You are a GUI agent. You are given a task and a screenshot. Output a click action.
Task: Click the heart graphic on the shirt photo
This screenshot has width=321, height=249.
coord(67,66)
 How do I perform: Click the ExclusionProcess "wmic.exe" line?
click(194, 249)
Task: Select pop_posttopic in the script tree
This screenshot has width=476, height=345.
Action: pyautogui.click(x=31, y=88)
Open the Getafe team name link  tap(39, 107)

==

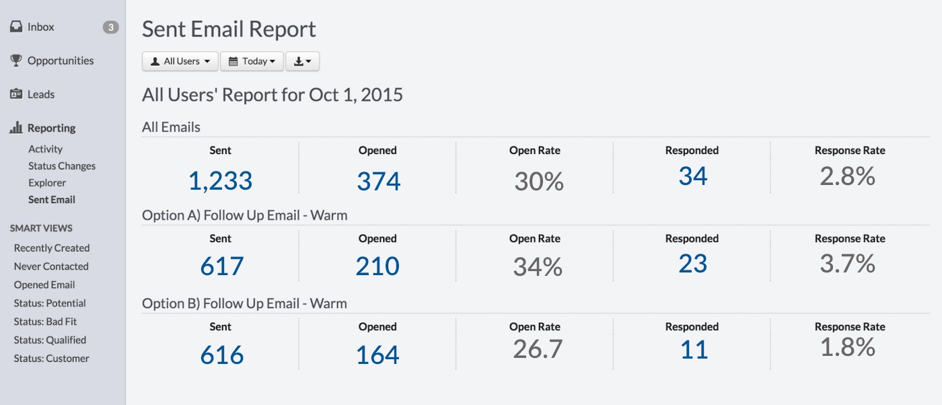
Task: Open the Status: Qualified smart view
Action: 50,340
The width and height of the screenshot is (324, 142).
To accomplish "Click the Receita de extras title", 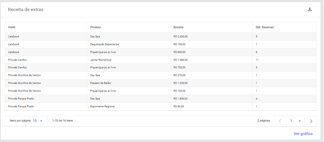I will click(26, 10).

==

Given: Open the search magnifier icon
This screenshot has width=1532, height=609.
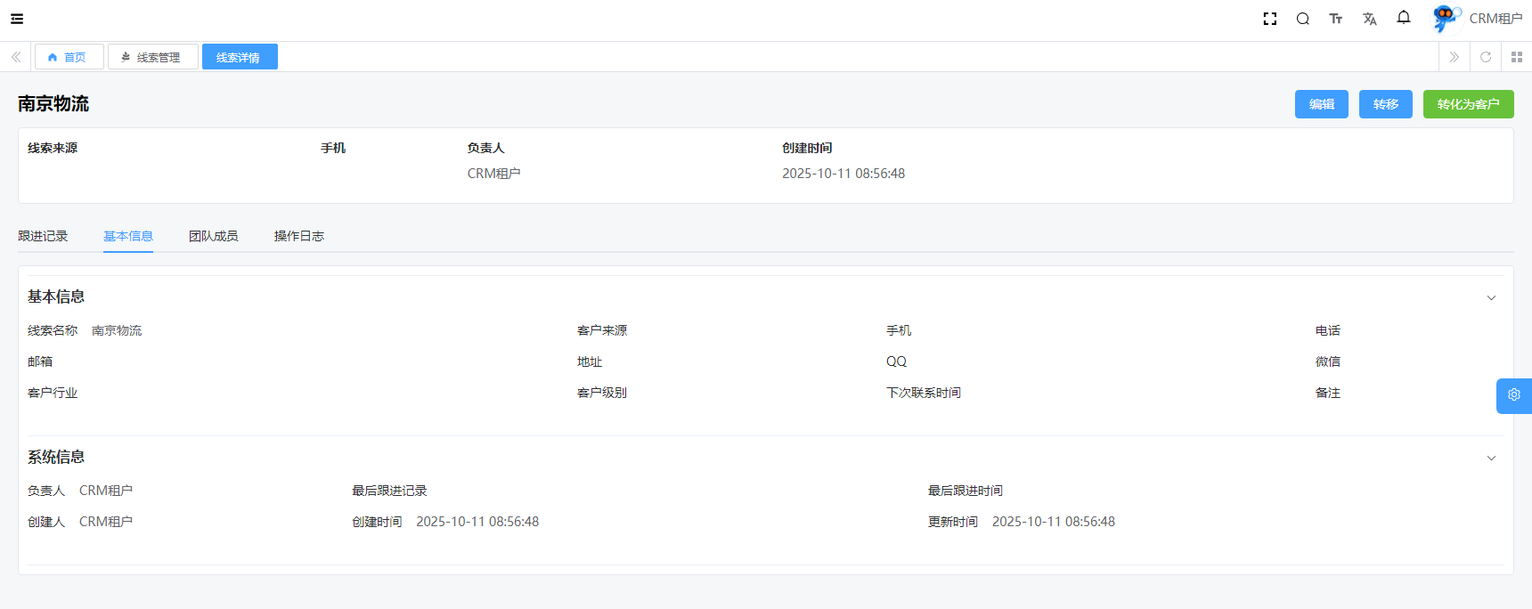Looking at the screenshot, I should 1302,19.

= TASK =
Beginning at the line above with "You are a GUI" and finishing at the line with "Open the Getafe", return each line exactly and return nothing else.

= ANSWER TO THIS EXERCISE =
You are a GUI agent. You are given a task and a screenshot. Output a click action.
Task: Click the heart graphic on the shirt photo
This screenshot has width=321, height=249.
coord(67,66)
 How do I perform: Click the ExclusionProcess "wmic.exe" line?
click(194, 249)
Task: Select pop_posttopic in the script tree
This screenshot has width=476, height=345.
Action: pyautogui.click(x=31, y=88)
Open the Getafe team name link  tap(39, 107)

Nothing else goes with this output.